While carefully protecting Jesus’ teaching of the sacredness of marriage, the Church also is obligated to provide justice for anyone whose marriage has failed when it can be shown with moral certainty that the marriage lacked from its onset some essential element for a true sacramental bond.Catholic Update, St. Anthony Messenger Press
Changes in Annulments Coincide with the Holy Year of Mercy
The reform of canonical processes for the declaration of nullity of marriage, in the Code of Canon Law (CIC) and the Code of Canons of the Eastern law is presented in two documents, Mitis Iudex Dominus Iesus, for the Latin Church and Mitis et misericors Iesus, for the Eastern Rite Churches. The new law went into effect December 8, 2015 the start of Pope Francis’ Holy Year of Mercy.
The Holy Year of Mercy, a year-long jubilee during which the Pope hopes to emphasize the merciful side of the church and directs us to simplify strict and rigid rules and practices regarding annulments in order to bring us more meaningfully into the Church.

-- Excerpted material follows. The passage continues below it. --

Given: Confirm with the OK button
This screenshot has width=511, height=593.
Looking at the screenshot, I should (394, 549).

With over 6 million divorced Catholics in the United States, this represents a searing experience of personal tragedy for these 6 million people. Many are wounded further by feeling cut off from the Church when they so desperately need her.
The Church has new insights into interpersonal relationships which may affect the validity of a marriage which appears by all outward signs to be valid, even by the parties.

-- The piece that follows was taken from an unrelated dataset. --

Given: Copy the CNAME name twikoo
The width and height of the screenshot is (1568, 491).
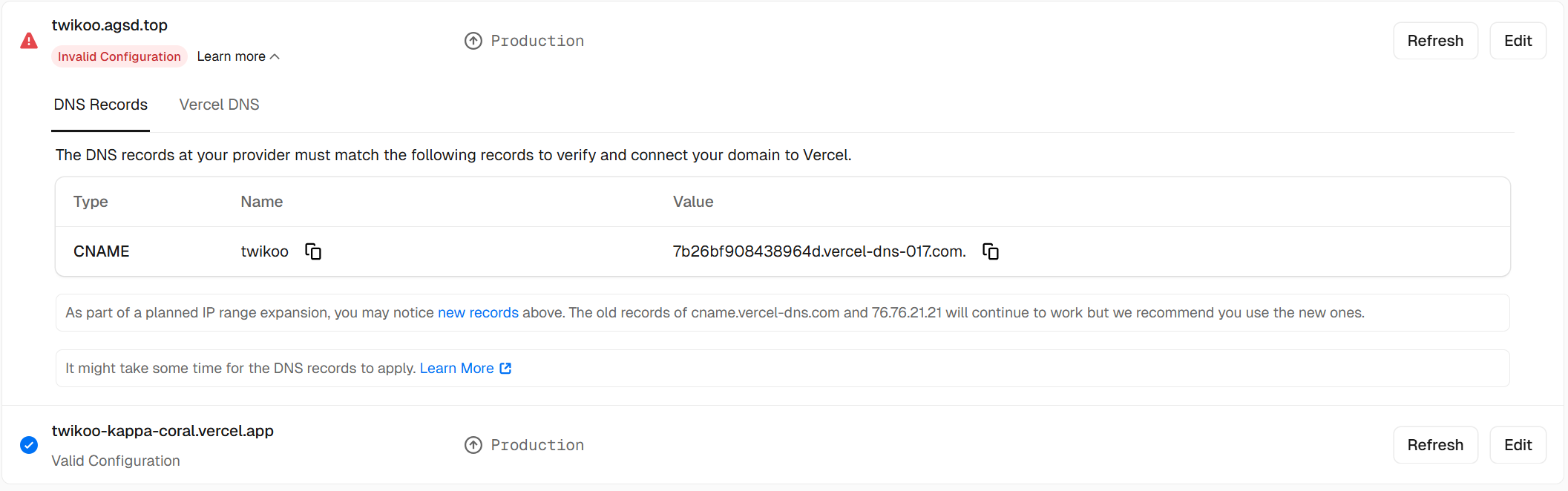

What are the major changes?
Under the new rules it will be easier for the Seattle Tribunal to accept a marriage case when the wedding took place outside the United States or a person’s former spouse is currently living outside the United States.

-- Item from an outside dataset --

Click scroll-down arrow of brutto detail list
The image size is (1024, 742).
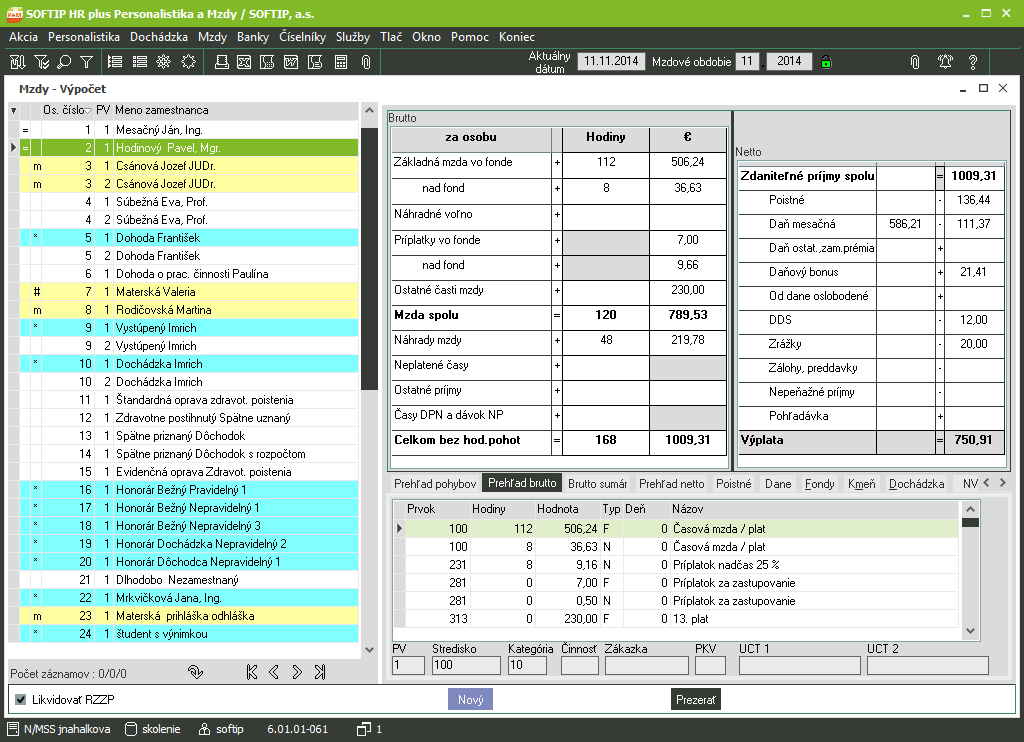click(x=970, y=631)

If the tribunal gives an affirmative decision and no one challenges it, both parties can enter a new marriage in the Catholic Church. Pope Francis encourages tribunals to make the marriage nullity process accessible to all. Some who petition for a declaration of nullity will qualify for the new shorter process introduced by the Holy Father if evidence for the invalidity of the marriage is strong and not disputed.
For cases that qualify and when both parties to the marriage consent to the shorter process, the Tribunal will do an investigation and the bishop will make a decision in a time shorter than the ordinary process.
What has not changed?
The preliminary gathering of testimony and documents will occur in the parish with the assistance of a tribunal advocate for all types of cases.
Will the new laws benefit me?
Are you divorced from a previous spouse and living in a new marriage not celebrated in the Catholic Church? Now is a good time to ask about petitioning for a declaration of nullity in order to have your new marriage recognized by the Catholic Church.
Most of the parishes in the Archdiocese of Seattle have women and men trained to assist you in presenting a petition to the Tribunal. Saint Patrick Catholic Church has several tribunal advocates to help begin the process.
What Does a Tribunal Advocate Do?
The Northwest Catholic article posted on Facebook page describes the role of a tribunal advocate.
How Do I Start the Annulment Process?
If you believe that you have grounds for invalidity or dissolution of your marriage under the laws of the Roman Catholic Church, your first point of contact should be your local parish. The Tribunal Advocates are ready to discuss or meet with you at a convenient time and place.
We encourage you to make an appointment with a tribunal advocate— a person who is trained and delegated to assist with the preparation of marriage cases— whether your are asking for yourself or someone you are concerned about. The advocate will listen, help clarify the key issues, determine what type of case you have, and assist with procedural and jurisdiction questions.
Let us all work together to bring justice to our fellow men and women and bring them into the Sacramental fullness of the Church.